All 281 sixty-minute episodes were written by veteran screenwriter Herbert Reinecker and produced by Helmut Ringelmann. As a rule, new Derrick episodes were broadcast on Friday night at 8:15 p.m. The series received enormous popularity, and was aired in more than 100 countries worldwide.

The series' discontinuation in October 1998 came as Horst Tappert had reached the age limit he had set himself.[citation needed]

Derrick had many fan clubs abroad, including the Netherlands and France.[4] In France, Derrick is known as Inspecteur Derrick. In Italy, the show is called L'ispettore Derrick. In Chinese, it is known as Dé li kè.

Evolution of concept

Some episodes follow a whodunit structure, while others follow a howcatchem structure.

The series took a noticeable turn towards psychological drama as time progressed, and Derrick approached retirement age. Acting on a hunch, Derrick would ignore a number of possible suspects right from the start, and instead of doing the legwork often shown in police movies, would follow the main suspect to his or her favourite haunts and involve them in lengthy conversations, claiming that he had to get to know them better. Towards the end of the show, the murderers, now revolted by what they had done, would then be prepared to confess to their crimes without Derrick having to produce any further evidence. Generally, the show has little violence or bloodshed, and no shoot-out at the end.

Final episode

This philosophy also held true to the last episode, "Das Abschiedsgeschenk" ("The Farewell Gift"). Originally, Derrick was supposed to die by the hands of one of the criminals he had incarcerated, just as he is about to take a new job as the chief of Europol. The violent end was eventually scrapped, though; while there is a shoot-out, no one is killed, and Derrick goes on into the dark city and towards a new life.

Derrick and Klein

As the series begins, Derrick has only recently been promoted from Hauptinspektor to Oberinspektor. The personal relationship between Derrick and his assistant, Klein, is characterized by Derrick's frequent annoyance over Klein, which takes its form as sarcastic remarks to the point of rolling his eyes and shaking his head over his companion in front of witnesses and in public. The reason for this animosity remains unclear, since Klein rarely makes any mistakes, yet Derrick seems to pick at him quite regularly. Klein, though, never talks back and also never gives the slightest appearance of taking offense at this low-level bullying. These many minor episodes notwithstanding, the two work very professionally and organically as a team, but with Derrick always as the leading partner. This behavior of Derrick's becomes less noticeable as the seasons progress.

Derrick hardly has any private life; a girlfriend occurs only in two episodes. In one episode, Derrick says, "no, I am no longer married"; Klein, however, does not seem to have any private life; as a younger inspector, he seems to love getting statements from young, good-looking girls. In that respect and also in the way he goes about a case, Derrick resembles Lt. Columbo. As Umberto Eco has pointed out, though, Columbo is the obedient public servant of rich and powerful Californians (even as he relentlessly, remorselessly, and successfully pursues those engaged in wrongdoing, particularly murder) while Derrick, elegantly dressed and impeccably behaved, always appears in control, and is superior even to the wealthy people he is tracking down.[citation needed]

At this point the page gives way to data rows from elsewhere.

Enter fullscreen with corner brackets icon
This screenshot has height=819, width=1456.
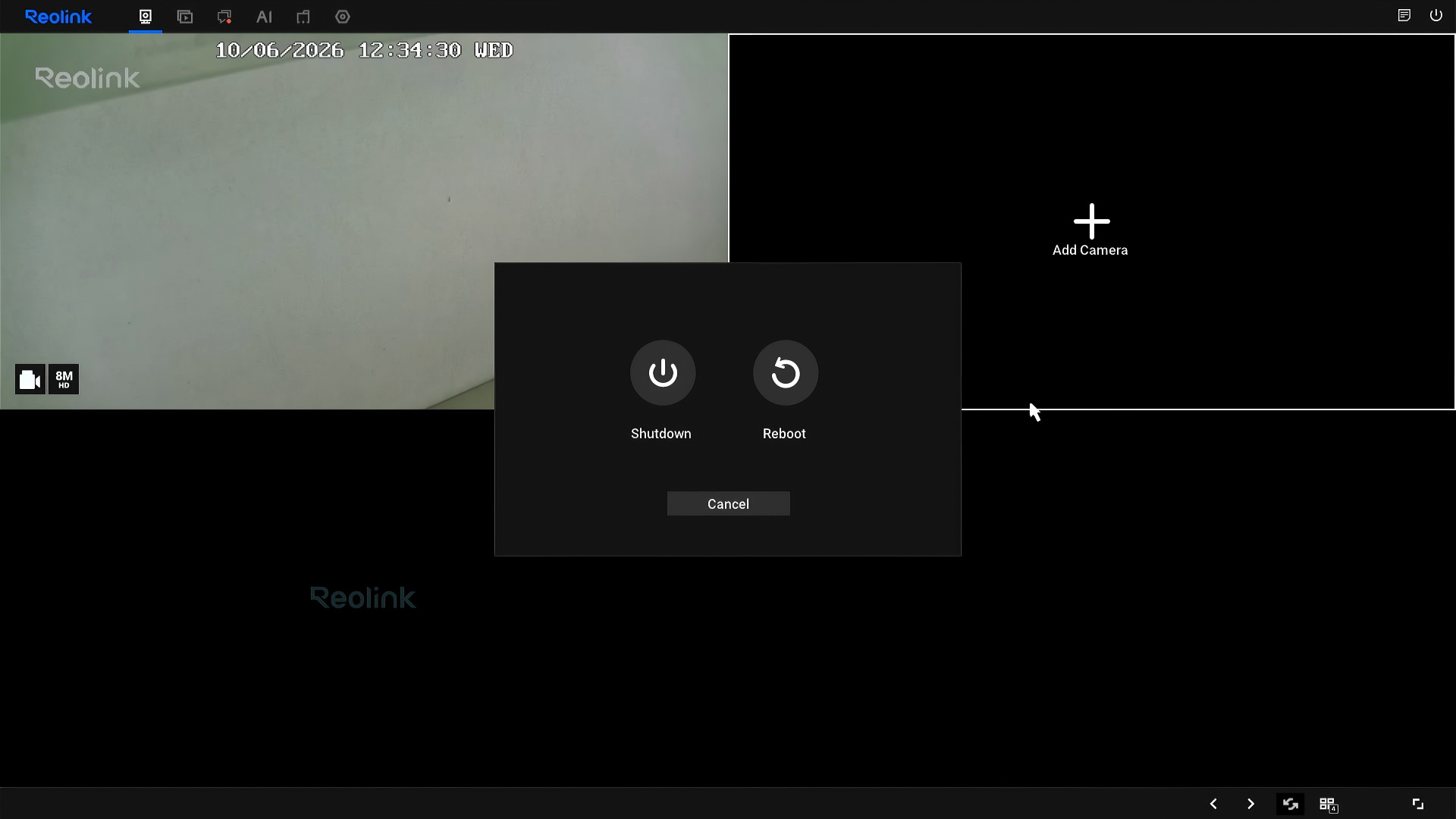click(x=1417, y=803)
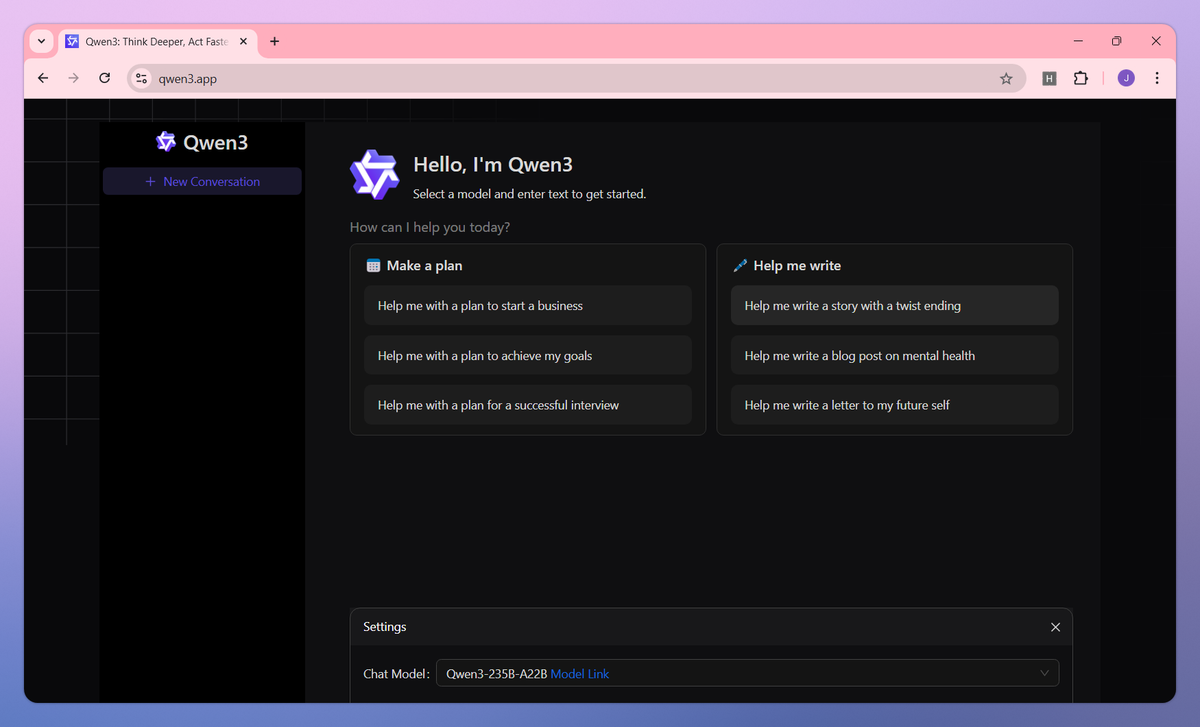This screenshot has width=1200, height=727.
Task: Open Chrome's three-dot menu
Action: tap(1157, 77)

Just like an earlier television series, Der Kommissar (also written by Reinecker), Derrick features many prominent German and Austrian actors and actresses (including a few expatriates), such as Lilli Palmer, Armin Mueller-Stahl, Klaus Maria Brandauer, Maria Schell, Horst Buchholz, Curd Jürgens, Christine Kaufmann, Brigitte Mira, Gottfried John, Sybil Danning, Reinhard Kolldehoff, Carl Möhner, Eric Pohlmann, Anton Diffring, Ursula Buchfellner and Christoph Waltz. Many appeared repeatedly in different roles throughout several of the seasons.

As one of the first Western TV series shown on the screen of Chinese televisions after the country opened its gate to outside world in 1980s, the series (as "Detective Derek" – 《探长德里克》) was popular in China. Reportedly, it was also actually used to teach police officers and inspectors in proper procedure of tracing and solving criminal cases.[citation needed] Derrick reached cult status in Australia, where it screened on SBS Television with English subtitles.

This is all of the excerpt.